U.S. Doctor Helps Brussels Bombing Victims By Setting Up Makeshift Clinic

"She said, 'There’s people hurt. I’m going to go help those people.'"

An American doctor is being credited with saving lives immediately following Tuesday's blasts in Brussels by setting up an impromptu clinic that relied solely on office supplies.

"She started to triage," Laura Harper told ABC News of her friend, Dr. Laura Billiet, who she identified as an internal medicine physician who’s temporarily living in Belgium’s capital.

"She said, 'There’s people hurt. I’m going to go help those people,'" Harper recalled.

Speaking to AL.com, Harper said she was scheduled to fly back home to Alabama that morning, after attending the baptism of Billiet's son. It was just after they parked their car at the airport and began to enter the building when they say they heard the first bomb go off.

"If we had arrived one minute earlier, we would have been right inside, right where it happened," Harper told AL.com. "(The explosion happened) at the counter I was going to. I'm just so grateful."

Dr. Laura Billiet and Laura Harper have spoken of how they came to the aid of victims following Tuesday's terror attack in Brussels.
Dr. Laura Billiet and Laura Harper have spoken of how they came to the aid of victims following Tuesday's terror attack in Brussels.
ABC News

The friends, who grew up together in Huntsville, said they tried to drive away but a traffic jam immediately emerged, preventing them from leaving.

When the second bomb went off, they said they ditched their vehicle and escaped on foot -- running into a nearby police station, along with many other terrified and wounded victims. Some of those were children; a few were unaccompanied.

Billiet said she found paper towels, scissors and a basic medical kit -- one lacking antiseptic or burn salve -- and went to work.
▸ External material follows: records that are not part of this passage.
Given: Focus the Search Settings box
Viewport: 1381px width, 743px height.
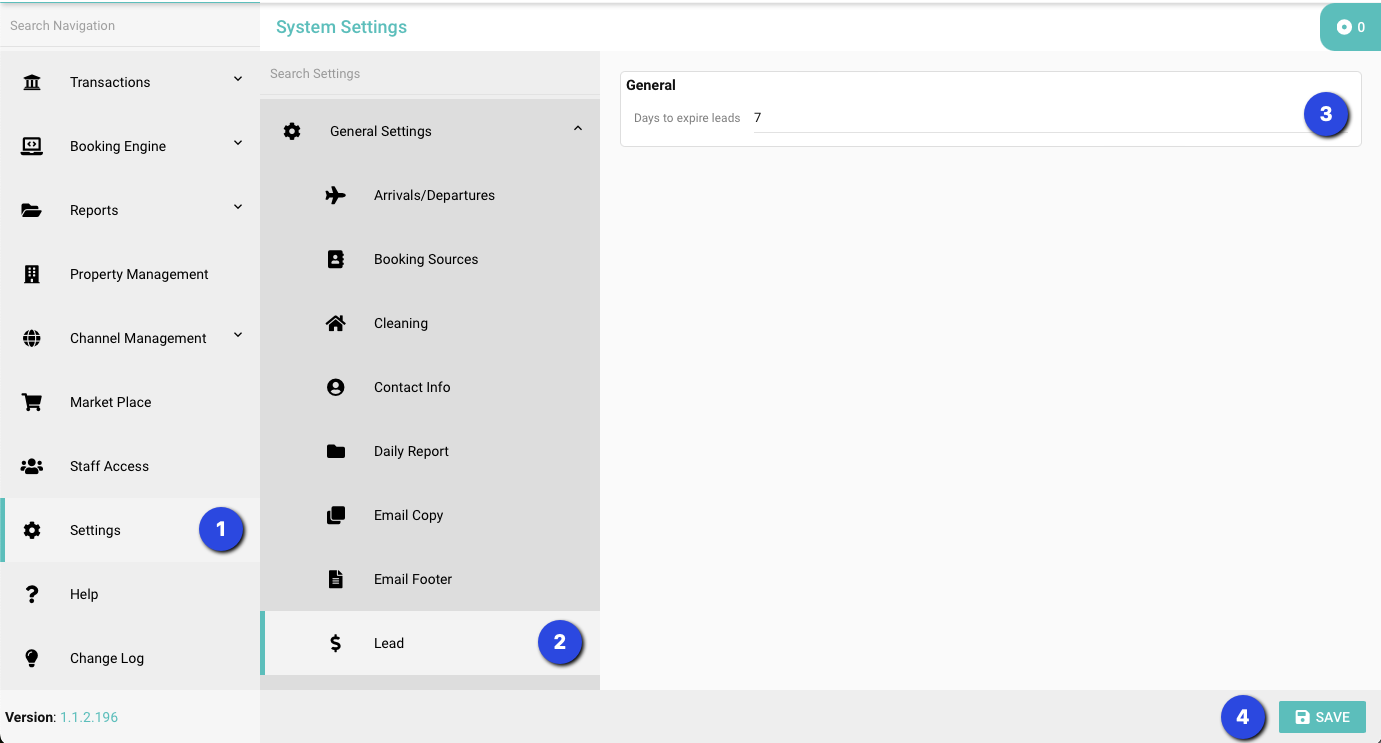Looking at the screenshot, I should 430,74.
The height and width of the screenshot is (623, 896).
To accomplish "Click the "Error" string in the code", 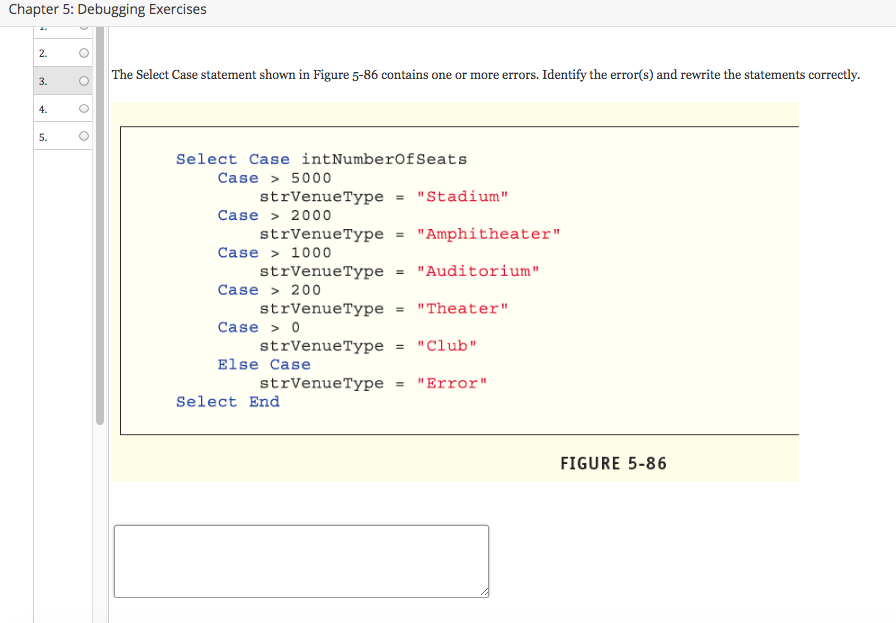I will [452, 383].
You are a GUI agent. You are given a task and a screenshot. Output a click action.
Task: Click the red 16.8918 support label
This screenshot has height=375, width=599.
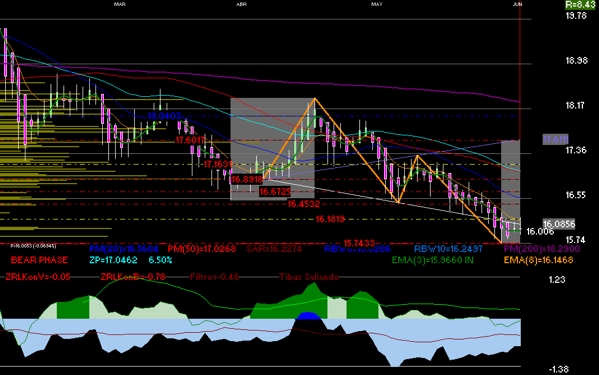[x=247, y=179]
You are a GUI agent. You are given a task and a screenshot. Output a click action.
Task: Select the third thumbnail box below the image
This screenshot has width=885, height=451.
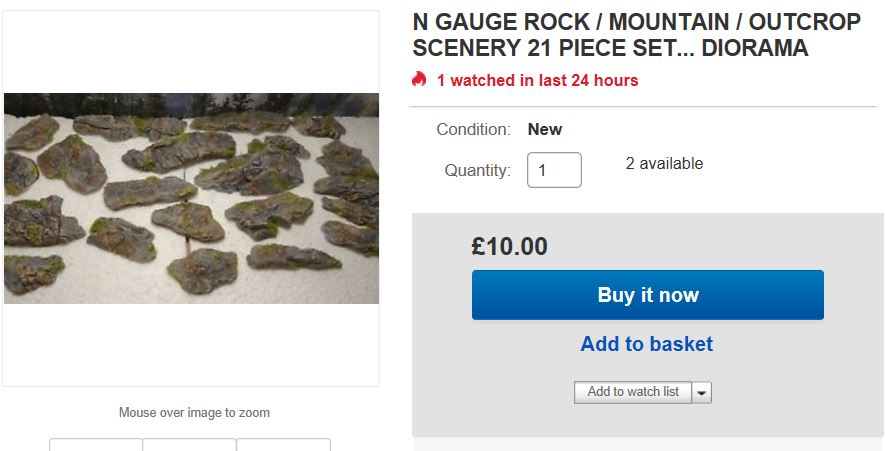[283, 445]
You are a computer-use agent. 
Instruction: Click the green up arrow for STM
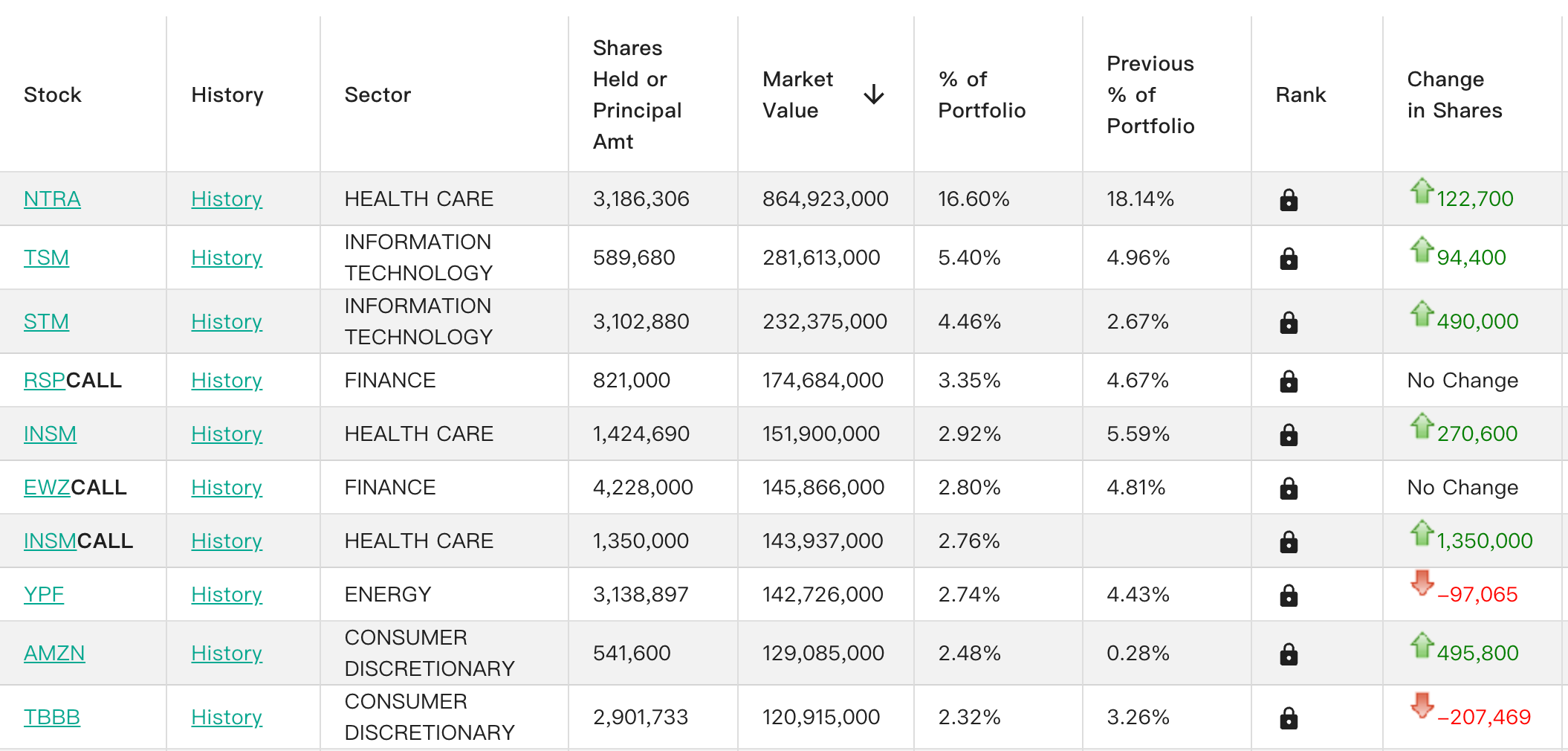(1422, 313)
The women described seeing victims burned, soaked in blood and with shrapnel embedded in their faces and other body parts.
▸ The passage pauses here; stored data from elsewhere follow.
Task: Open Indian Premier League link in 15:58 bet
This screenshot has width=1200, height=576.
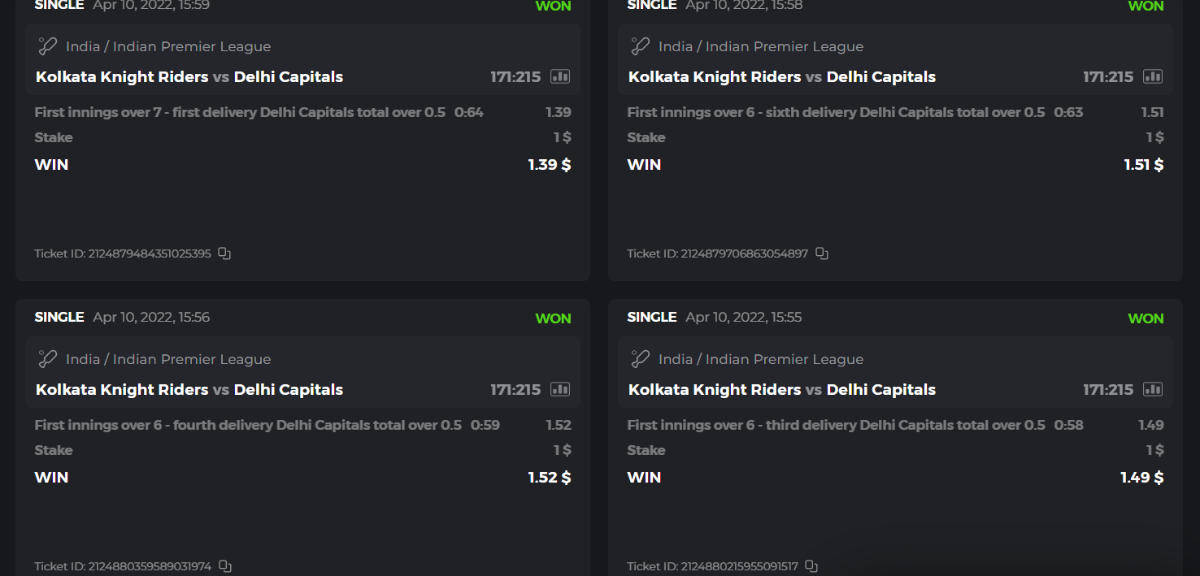Action: click(x=785, y=47)
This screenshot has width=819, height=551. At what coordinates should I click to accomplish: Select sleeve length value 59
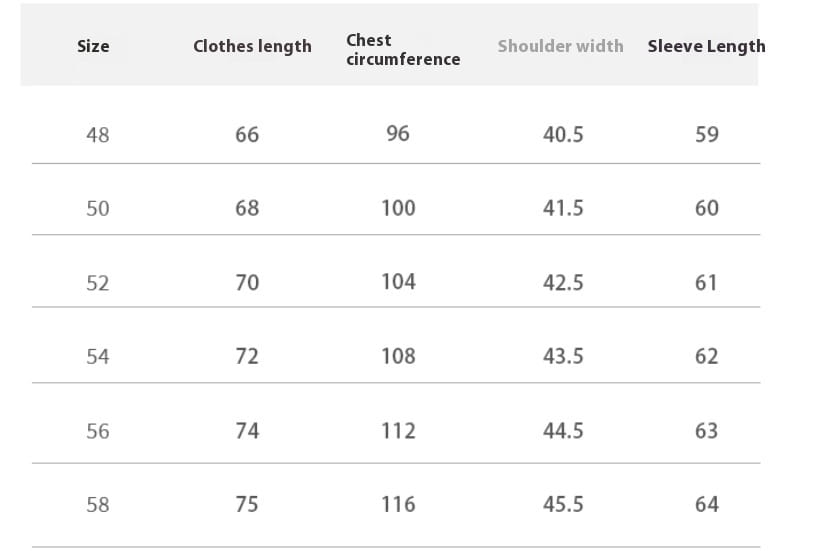[707, 135]
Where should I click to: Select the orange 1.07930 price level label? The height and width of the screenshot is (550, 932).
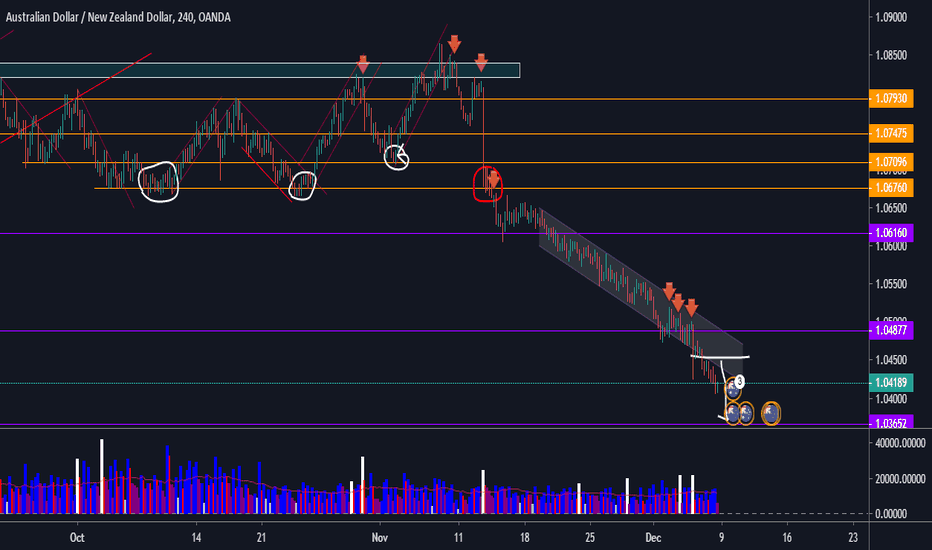coord(894,99)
As Billiet went to work, desperately cutting off some victims' clothing to get to their wounds, Harper said she did her best to comfort two young girls who had become separated from their parents. Though they didn't speak the same language, she sang to them.

"One of them was going into shock, she was shaking so hard," Harper told AL.com of the two girls, ages 6 and 8. "They had a lot of burns on their faces."

Eventually paramedics arrived and were able to whisk the victims to a nearby hospital.

The women, reflecting on the day’s act of senseless violence and terror, said they were moved by many of the victims’ selflessness, with some of them urging that others were helped before them.